A narrativa, desprovida de diálogos inteligíveis, confia inteiramente na linguagem universal da imagem e do som para comunicar sua mensagem. À medida que Cuca avança, o estilo da animação se transforma com ele. As linhas soltas e coloridas de sua infância dão lugar à geometria dura e monocromática das cidades industriais. Ele atravessa campos de algodão mecanizados, onde trabalhadores são silhuetas anônimas, e chega a uma metrópole caótica, um mosaico de colagens que mistura publicidade, trânsito e estruturas imponentes. A trilha sonora, assinada por Ruben Feffer e Gustavo Kurlat, é mais do que um acompanhamento; ela é a própria voz da história, evoluindo de melodias folclóricas para batidas eletrônicas e ruídos industriais que definem a atmosfera de cada novo ambiente.

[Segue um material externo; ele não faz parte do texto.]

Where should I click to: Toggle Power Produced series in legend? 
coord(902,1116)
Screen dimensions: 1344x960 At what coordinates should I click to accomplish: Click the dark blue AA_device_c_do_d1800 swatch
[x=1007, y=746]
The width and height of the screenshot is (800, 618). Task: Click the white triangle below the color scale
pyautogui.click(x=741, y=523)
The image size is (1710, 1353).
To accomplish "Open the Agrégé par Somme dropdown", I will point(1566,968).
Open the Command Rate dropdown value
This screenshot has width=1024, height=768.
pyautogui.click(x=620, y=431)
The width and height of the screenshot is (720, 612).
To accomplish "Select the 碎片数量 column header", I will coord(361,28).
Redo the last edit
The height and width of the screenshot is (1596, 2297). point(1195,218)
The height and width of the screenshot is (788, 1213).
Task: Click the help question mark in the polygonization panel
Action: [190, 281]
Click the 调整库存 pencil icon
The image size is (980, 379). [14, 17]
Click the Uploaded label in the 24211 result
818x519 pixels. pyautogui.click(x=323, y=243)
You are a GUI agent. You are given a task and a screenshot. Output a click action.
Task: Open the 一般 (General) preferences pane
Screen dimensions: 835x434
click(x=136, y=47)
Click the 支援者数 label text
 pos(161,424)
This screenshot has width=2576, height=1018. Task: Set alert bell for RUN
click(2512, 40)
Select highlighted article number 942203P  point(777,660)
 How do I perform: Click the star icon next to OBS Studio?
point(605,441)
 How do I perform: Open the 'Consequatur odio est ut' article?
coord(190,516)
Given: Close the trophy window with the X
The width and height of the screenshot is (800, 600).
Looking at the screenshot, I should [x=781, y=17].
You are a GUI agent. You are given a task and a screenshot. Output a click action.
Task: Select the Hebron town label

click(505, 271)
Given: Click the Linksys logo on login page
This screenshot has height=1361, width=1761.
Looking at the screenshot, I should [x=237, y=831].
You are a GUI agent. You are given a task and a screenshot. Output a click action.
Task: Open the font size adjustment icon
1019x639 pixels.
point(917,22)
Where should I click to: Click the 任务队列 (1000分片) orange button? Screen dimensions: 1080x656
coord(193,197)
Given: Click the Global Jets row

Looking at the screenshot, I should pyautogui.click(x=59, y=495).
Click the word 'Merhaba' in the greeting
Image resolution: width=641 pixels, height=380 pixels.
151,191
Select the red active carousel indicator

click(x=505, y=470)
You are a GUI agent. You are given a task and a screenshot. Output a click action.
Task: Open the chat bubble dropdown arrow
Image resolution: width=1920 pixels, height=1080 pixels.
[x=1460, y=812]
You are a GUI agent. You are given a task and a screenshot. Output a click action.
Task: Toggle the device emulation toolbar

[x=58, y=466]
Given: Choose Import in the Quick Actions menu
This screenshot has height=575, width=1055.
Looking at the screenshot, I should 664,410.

A perspectiva do menino funciona como nosso ponto de acesso a essa progressão, observando com olhos curiosos e, por vezes, assustados, as engrenagens de um mundo que parece devorar a individualidade.
Em sua análise visual da modernidade, o filme de Alê Abreu disseca as dinâmicas do trabalho e do consumo. A jornada do pai, e por consequência a do filho, é um percurso pelas diversas facetas do capitalismo global. Vemos a matéria prima ser colhida, transformada em tecido em fábricas gigantescas, costurada em roupas por operários exaustos e, finalmente, vendida em shoppings reluzentes para consumidores apáticos. Nesse ciclo, o trabalhador se torna uma extensão da máquina, uma peça anônima em uma linha de produção que o afasta do fruto de seu próprio esforço, um eco visual direto do conceito de alienação do trabalho. O filme ilustra essa desconexão de forma poderosa, mostrando como a figura humana pode ser reduzida a uma função dentro de um sistema econômico que prioriza o produto em detrimento do produtor.
Indicada ao Oscar de Melhor Animação, a obra se destaca por sua abordagem artesanal em uma era dominada pelo CGI. A escolha estética de Abreu não é uma limitação, mas um posicionamento artístico deliberado. Cada quadro parece carregar a marca de seu criador, uma qualidade tátil que contrasta fortemente com a perfeição polida das grandes produções. É uma animação que utiliza a abstração não para fugir da realidade, mas para representá-la em sua essência. As forças opressoras, como o poderio militar ou a manipulação da mídia, são retratadas como figuras imensas e sombrias, construídas a partir de recortes e formas geométricas que se impõem sobre os traços frágeis dos personagens.
O filme encerra sua jornada com uma estrutura circular, sugerindo que as histórias de exploração e migração se repetem através das gerações. A busca de Cuca pelo pai se transforma em uma compreensão mais ampla do mundo em que vive, um conhecimento adquirido não por meio de palavras, mas pela observação direta dos ciclos de produção, desigualdade e perda. Sem recorrer a discursos explícitos, O Menino e o Mundo constrói uma crônica social potente e visualmente inventiva. A obra de Abreu se firma não por dar direções, mas por mapear um território emocional e socioeconômico com uma clareza visual que poucas produções alcançam, deixando uma impressão duradoura sobre a forma como a simplicidade de um traço pode conter a complexidade do mundo inteiro.